= Task description =
Write the next part of the text on Charlie Tredway's HIV advocacy in New Zealand, starting after its final sentence.

The bullying that happens in this community in regards to being gay and dealing with that and then finding out your HIV positive too is the driving force behind why Charlie says he decided to be one of the most visible HIV positive people in NZ because “I mean seriously, who the hell wants to deal with this sort of crap? Why would you risk being open if this sort of behavior is par for the course.”

“If I can be that person that gets the brunt of it, then I’m more than happy to be on the receiving end if it saves others from dealing with it, or if it moves progress along. I didn’t move back to NZ with a view to popularity or not to be my authentic self.”

Before moving back from Sydney, Tredway admits that he was so caught off guard and ashamed of his HIV diagnosis that he swept everything under the rug, went off the rails, mismanaged his health and got really sick so part of his decision to move back to New Zealand was not only for a fresh start, but also to take accountability for his health and to get the support he needed from both national and international HIV positive peers. It’s the whole reason he said he willingly got into advocacy. It was “to give back, and I saw that there was a real gap here in NZ in terms of people willing to pick up that mantel and now it is especially vital. HIV isn’t a hot-button issue, contrary to what this last couple of months has shown, when people aren’t dying in droves and life expectancy of people on effective treatment is that of anyone else, it no longer is a priority for the government. Which is really disappointing because we actually have the tools we need and the knowledge we need to end new transmissions and turn the tide on the HIV rates. But we need them to step up to the plate and we need people in the community to stop dealing in misinformation and get current and informed.”

= Exercise data =
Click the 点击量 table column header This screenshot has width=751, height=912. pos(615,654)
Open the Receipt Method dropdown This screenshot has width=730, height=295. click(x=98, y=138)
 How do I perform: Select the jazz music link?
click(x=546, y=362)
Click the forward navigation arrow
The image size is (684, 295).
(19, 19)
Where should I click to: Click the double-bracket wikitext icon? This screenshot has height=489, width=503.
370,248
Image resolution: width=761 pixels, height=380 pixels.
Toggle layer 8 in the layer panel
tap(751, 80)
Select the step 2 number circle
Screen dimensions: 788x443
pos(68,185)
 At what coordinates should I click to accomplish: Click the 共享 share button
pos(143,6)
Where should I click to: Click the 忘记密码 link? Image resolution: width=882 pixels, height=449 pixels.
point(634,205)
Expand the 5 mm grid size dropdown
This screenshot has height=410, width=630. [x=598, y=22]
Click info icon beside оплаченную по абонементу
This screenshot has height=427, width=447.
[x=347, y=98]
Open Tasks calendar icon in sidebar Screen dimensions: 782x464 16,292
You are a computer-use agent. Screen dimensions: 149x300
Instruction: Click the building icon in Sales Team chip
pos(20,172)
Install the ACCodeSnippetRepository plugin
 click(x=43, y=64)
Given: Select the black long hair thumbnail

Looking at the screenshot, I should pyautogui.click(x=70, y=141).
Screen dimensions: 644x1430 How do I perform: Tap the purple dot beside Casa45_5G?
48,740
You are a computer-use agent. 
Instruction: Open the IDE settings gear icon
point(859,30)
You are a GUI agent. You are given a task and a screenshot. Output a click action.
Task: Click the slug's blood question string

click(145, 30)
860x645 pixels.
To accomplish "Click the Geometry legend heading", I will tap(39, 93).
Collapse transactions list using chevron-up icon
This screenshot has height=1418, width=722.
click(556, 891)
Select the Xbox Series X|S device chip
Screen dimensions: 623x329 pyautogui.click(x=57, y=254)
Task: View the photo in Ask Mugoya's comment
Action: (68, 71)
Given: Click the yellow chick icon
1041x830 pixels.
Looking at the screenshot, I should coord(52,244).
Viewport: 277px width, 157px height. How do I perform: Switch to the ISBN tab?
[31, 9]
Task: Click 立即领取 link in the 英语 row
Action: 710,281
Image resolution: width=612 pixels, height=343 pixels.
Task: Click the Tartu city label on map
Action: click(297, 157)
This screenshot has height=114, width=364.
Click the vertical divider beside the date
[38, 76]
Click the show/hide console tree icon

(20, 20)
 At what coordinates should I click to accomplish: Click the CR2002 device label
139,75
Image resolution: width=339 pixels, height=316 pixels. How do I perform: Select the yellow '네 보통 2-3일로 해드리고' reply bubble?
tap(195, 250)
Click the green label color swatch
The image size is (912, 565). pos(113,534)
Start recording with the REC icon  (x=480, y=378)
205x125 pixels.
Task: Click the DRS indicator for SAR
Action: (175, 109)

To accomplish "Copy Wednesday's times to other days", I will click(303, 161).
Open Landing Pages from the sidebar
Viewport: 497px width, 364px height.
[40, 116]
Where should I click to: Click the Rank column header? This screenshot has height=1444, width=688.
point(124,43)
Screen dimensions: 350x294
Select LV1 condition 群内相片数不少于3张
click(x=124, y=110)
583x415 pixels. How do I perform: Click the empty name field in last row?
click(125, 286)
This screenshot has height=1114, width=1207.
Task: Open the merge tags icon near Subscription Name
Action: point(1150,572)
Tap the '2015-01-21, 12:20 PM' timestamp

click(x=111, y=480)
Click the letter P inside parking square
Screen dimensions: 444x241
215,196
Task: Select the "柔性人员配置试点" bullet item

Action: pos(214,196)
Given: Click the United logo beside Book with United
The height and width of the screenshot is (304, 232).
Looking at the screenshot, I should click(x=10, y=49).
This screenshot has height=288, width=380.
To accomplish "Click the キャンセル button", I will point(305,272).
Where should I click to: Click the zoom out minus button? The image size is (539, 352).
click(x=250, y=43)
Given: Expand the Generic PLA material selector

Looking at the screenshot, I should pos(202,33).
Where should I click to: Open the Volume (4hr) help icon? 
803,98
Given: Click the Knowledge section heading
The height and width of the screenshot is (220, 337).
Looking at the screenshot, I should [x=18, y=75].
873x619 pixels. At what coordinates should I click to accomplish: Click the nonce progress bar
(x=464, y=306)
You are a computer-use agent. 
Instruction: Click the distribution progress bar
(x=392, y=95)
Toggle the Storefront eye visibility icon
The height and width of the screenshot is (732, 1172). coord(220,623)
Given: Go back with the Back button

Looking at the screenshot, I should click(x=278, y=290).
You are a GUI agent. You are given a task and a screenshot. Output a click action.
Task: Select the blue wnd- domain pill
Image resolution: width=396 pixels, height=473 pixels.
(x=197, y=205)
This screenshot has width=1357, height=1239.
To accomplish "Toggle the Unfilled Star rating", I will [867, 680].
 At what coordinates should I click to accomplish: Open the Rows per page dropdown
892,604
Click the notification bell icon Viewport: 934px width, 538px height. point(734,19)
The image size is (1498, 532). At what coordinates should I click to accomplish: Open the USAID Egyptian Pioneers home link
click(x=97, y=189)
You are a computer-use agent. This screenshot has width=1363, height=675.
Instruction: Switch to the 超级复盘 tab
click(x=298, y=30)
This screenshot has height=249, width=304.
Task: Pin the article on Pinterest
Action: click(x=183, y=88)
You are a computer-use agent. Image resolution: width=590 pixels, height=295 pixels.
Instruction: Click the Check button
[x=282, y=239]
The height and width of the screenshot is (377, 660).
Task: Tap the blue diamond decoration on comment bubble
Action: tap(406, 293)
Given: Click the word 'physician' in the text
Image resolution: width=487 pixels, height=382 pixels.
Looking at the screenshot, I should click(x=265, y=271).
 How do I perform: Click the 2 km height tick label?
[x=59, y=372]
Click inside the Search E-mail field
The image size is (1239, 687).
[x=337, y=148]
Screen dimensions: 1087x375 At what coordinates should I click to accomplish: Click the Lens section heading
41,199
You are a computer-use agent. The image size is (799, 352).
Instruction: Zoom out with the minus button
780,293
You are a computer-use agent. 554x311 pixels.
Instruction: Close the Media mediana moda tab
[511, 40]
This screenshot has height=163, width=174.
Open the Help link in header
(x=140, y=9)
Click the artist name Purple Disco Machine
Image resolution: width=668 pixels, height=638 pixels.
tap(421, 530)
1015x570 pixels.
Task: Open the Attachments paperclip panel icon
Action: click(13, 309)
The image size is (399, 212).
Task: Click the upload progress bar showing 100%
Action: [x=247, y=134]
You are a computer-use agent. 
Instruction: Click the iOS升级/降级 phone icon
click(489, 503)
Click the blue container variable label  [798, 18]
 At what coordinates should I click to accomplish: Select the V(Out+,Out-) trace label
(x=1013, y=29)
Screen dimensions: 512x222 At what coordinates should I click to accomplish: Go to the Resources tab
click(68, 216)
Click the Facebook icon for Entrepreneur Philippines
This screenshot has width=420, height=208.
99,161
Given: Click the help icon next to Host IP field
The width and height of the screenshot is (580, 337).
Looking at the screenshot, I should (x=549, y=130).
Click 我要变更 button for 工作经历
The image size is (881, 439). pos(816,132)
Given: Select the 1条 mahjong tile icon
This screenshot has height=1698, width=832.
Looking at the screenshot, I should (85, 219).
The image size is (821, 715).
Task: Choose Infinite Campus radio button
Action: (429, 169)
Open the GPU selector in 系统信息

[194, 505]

= Task response =
After all that has happened over the last couple of months for Charlie, he reflects on those who have supported him and continue to do so. “The people that are really at the forefront of the HIV response, I haven’t lost their faith because of this, I haven’t lost their support. This is the strategy and this is the messaging that is being adopted globally. And for the most part people in the community have really had my back and been there for me, and that has been extremely gratifying and humbling.”

When asked if he would consider himself a role-model, he says “I didn’t set out to be a role model, I didn’t do this to be on a pedestal – this was just the most expedient way I could think of to have a platform to get the message of HIV out to the general public and also on a global level. I think people fail to realise its other people who put that ‘role model’ mantel on you so obviously they just love it when there’s a skeleton in the closet so they can then be like “omg look, it’s a disgraced role model!” He is however definitely leading the pack when it comes to being open and honest about his sex life.

“For some reason as with any discussion about sex, we have been conditioned to not talk about it but boy do we like to judge it. Even in today’s society, it’s like our sex life should be private. So here I am, happy to talk about it and then oh, heaven forbid you’re gay and HIV+ and talking about sex! How do we unpick that and have honest conversations about this stuff when slut shaming or HIV-shaming or any other kind of stigma is still so prevalent?”

It is clear that Charlie Tredway is incredibly passionate about HIV education and advocacy, and that these hurdles have done nothing to impede his desire to use Mr Gay World as a platform to move the HIV response and awareness along.